Tuesday, July 7, 2009

to be held in one's mind

Now that I have time to read anything and everything I've been browsing my way through books on various education topics that I wanted to read throughout the year but couldn't find the time. One book I picked up is Attachment Theory in Clinical Work with Children edited by David Oppenheim and Douglas Goldsmith (2007). It's really a collection of research articles, or research reports intended to be read by counselors to help with their clinical practice. Even so, it's given me a greater understanding of attachment disorder, and I've picked up some ideas here and there that I think will benefit my little ones.

One of the simple interventions that stuck with me is the importance of letting children know you think about them even when they are not around, or "being held in one's mind". Goldsmith writes, "The comfort and delight of being held in mind provide a critical human connection that produces a sense of safety and containment for the child. Such an experience is a critical building block that leads to the development of a secure base..." It lets our children know they are worthy of care and for our little ones with attachment disorder it chips away at their inner working model of their self, which usually tells them they are not worthy.

It's so simple- telling a child, "this weekend I saw a cardinal, and I thought about the story you wrote about the red bird!" or, "WOW! I thought about you last night during the thunder storm. I can't wait to see what you write about it today!" Debbie Miller suggested occasionally leaving books for children on their desks with a sticky note that says "I thought you'd love this book!" It's something I love doing because I delight in watching the children's delight in getting a recommendation note.

I think it's something we naturally do- letting the children know we think of them, but also something that we forget to mention when we get busy. Or, for me, it's harder to do for the child that's already pushing my buttons from the moment he walks in the door, even though he's probably the child who needs it the most.

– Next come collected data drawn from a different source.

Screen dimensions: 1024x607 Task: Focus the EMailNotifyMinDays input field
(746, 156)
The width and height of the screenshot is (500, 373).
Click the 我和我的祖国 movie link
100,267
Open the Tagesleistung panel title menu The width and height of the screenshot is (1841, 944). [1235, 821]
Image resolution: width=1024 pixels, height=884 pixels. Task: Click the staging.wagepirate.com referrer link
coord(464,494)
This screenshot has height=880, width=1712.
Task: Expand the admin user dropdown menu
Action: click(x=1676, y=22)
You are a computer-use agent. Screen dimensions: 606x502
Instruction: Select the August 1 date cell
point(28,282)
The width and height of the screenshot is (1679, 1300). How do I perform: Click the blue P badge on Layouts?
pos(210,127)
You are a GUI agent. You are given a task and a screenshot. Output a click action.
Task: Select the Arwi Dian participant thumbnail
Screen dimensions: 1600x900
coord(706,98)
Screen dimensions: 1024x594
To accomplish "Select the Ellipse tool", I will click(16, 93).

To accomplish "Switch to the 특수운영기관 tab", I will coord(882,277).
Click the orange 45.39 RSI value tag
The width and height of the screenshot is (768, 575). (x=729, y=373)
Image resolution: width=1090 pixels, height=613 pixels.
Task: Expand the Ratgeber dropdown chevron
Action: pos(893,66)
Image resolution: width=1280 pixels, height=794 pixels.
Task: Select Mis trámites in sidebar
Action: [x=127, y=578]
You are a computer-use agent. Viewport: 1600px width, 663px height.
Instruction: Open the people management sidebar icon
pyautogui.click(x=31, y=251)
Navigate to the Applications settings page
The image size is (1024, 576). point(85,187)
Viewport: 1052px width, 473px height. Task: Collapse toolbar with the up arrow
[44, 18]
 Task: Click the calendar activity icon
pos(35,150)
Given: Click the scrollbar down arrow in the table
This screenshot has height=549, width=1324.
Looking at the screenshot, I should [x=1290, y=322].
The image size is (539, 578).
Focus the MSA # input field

I love knowing that something so simple- letting our children know they are "being held in one's mind" can be a part of building them up. When we're frustrated and feeling we're not making headway, it's good to remember these little pieces are slowly chipping away.

2 comments:

Sarah said...

Years down the road, they may not remember the social studies content for first grade, but they WILL remember if they liked their teacher and if their teacher liked them!

Snippety Gibbet said...

I relayed this story to my third grade teacher's son at my reunion this week. She wrote a thank you note to me at the end of the school year in which she she said that she loved the gift I gave her; she wanted me to come see her; and signed it "your friend." Though I am pretty sure she wrote these identical words on twenty other notes that day, they meant enough to me that I remembered them 40 some years later.

I can relay several other small moments in my life in which I felt cherished by an adult. Those adults probably had no clue they made an impression on me.